Barkan is often a stop on those tours. The industrial park is touted as an economic oasis in the Israeli-Palestinian conflict, and its factories employ both Palestinians and Israelis.
In many cases, the visitors already support an Israeli presence in the West Bank and in other cases they are on the fence and want to examine the situation.
The Airbnb visit marked the first time Dagan hosted a company that had announced a plan to boycott the settlements and whose website still states that the ban is company policy.
The visit was kept under wraps until 6 p.m. Tuesday, when Dagan posted a statement about it on his Facebook page, explaining that the visit was “an important step against BDS.”
Dagan took the Airbnb executives to the Alon Group’s factory, where a Palestinian terrorist shot to death two Israelis in October.
Dagan told them he was glad to hear of their anti-BDS statement and asked them to make good on that position by rescinding its November decision.
Earlier in the day, former Brig.-Gen. Gal Hirsch posted on his Twitter feed that on behalf of the Israel Project, he had taken Airbnb executives on a helicopter ride so they could view Israel from the sky and better understand its complex reality.
The Airbnb group also met with Tourism Minister Yariv Levin the day before.
The trip set off a chain reaction of confusion, after the company spokesperson in Israel sent out a message that the company did not intend to execute its boycott policy.
The ministry tweeted its excitement about the statement, which caused local media to proclaim that Airbnb had rescinded its boycott.
Airbnb’s press office then issued a statement, explaining that the reports were inaccurate, that it opposed BDS, but it did not confirm that it had rescinded its boycott policy.
“Airbnb communicated that we are developing the tools needed to implement our policy, and that process includes continuing our dialogue with the Government of Israel and other stakeholders,” the statement read instead.
As of press time, the company’s web site continued to post a statement explaining that it bans settler listings.
Prior to the November boycott decision, settler listings had appeared on its map. Those listings have indeed been removed, but in some cases they can still be found among the text listings, although the listings do not pop up easily on the site.
For example, when you plug in Efrat, Bethlehem comes up. In other cases, the listings are still there, particularly for those who know how to search for them.
In effect, the company has in place a partial boycott. But its public statement generated a backlash. Numerous legal cases were filed against it both in the US and in Israel, and the company risks running afoul of anti-BDS laws in 26 states.

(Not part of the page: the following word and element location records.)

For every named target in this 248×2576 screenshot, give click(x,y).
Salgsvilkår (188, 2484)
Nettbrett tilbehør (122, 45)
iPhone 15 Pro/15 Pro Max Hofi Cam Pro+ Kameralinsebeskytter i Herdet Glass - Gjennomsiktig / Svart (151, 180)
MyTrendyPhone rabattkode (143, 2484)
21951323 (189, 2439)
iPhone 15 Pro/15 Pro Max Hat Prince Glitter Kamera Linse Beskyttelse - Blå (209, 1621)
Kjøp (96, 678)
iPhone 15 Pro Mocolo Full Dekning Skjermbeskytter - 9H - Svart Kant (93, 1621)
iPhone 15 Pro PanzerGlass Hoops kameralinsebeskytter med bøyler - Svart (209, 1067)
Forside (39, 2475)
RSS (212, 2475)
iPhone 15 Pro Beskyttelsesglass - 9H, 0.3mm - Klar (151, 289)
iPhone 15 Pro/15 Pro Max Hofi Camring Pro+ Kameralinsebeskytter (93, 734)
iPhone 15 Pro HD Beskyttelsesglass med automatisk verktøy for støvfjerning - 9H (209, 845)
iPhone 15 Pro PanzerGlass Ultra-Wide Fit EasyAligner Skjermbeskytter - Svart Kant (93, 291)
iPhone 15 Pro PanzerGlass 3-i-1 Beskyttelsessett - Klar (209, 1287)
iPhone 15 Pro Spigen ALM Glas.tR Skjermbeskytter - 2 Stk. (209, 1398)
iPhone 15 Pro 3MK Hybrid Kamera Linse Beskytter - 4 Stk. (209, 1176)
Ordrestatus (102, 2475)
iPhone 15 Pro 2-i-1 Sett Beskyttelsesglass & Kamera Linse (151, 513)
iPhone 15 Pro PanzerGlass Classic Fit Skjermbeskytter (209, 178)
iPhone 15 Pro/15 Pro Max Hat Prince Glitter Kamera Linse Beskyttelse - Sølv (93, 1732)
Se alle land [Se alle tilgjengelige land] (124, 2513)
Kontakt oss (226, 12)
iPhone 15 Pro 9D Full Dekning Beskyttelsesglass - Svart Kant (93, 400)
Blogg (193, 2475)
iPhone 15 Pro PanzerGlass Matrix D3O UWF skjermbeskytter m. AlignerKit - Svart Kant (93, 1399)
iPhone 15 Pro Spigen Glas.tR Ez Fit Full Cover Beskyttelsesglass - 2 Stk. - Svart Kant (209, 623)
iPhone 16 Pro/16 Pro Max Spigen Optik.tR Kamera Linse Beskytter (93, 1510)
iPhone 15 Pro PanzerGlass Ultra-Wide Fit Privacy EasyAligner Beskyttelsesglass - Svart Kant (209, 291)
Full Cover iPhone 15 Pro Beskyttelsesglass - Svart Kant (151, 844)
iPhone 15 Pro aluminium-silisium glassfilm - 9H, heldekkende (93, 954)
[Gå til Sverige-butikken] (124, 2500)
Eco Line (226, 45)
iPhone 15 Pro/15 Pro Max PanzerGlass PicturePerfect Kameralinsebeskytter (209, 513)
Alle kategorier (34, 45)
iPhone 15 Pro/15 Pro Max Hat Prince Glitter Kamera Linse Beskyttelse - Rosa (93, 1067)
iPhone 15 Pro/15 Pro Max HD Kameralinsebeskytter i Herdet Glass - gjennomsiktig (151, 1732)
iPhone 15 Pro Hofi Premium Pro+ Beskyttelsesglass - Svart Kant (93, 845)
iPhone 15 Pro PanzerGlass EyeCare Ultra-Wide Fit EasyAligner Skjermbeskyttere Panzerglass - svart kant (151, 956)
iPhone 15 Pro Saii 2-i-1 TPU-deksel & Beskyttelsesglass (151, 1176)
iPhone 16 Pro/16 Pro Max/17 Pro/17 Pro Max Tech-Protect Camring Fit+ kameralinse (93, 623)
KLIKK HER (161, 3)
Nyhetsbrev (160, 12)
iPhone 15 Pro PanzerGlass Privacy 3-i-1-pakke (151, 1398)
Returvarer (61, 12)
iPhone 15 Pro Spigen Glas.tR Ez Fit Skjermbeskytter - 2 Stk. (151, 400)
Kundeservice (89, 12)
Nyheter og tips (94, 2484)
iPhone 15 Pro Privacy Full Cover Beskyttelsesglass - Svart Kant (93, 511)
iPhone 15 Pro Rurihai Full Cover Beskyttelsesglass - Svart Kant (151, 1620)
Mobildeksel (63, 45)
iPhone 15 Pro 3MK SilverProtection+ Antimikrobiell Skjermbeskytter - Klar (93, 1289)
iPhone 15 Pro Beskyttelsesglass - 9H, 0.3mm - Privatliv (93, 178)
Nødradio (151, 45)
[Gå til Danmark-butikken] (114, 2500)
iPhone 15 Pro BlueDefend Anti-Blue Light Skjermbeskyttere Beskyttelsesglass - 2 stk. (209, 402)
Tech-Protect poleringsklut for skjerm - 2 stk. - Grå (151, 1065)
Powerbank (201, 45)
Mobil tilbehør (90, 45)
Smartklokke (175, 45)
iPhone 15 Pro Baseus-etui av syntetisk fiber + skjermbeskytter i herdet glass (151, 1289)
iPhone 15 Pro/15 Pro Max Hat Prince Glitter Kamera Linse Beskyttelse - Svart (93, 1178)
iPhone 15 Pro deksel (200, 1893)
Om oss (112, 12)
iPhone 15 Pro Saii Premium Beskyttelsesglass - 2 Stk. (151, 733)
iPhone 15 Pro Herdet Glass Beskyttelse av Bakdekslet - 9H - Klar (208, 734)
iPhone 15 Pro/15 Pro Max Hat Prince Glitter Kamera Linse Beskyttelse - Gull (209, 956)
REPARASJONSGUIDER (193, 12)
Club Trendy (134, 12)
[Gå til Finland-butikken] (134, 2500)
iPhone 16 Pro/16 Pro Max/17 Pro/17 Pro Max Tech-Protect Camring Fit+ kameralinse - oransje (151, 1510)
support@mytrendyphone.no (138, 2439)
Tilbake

International legal expert Eugene Kontorovich summed it up this way: “Underneath all the spin, the company has been alarmed by lawsuits against their policy and by recent action by states like Illinois to block pension investment in the company. They are trying to obfuscate and spin until they get past their planned IPO in the spring.
“While the company’s actions show they are alarmed by the unexpected blowback to their policy, without officially ending their uniquely discriminatory policy against Jewish communities, they will still face the legal consequences,” said Kontorovich, who is the director of International Law at the Jerusalem-based Kohelet Policy Forum.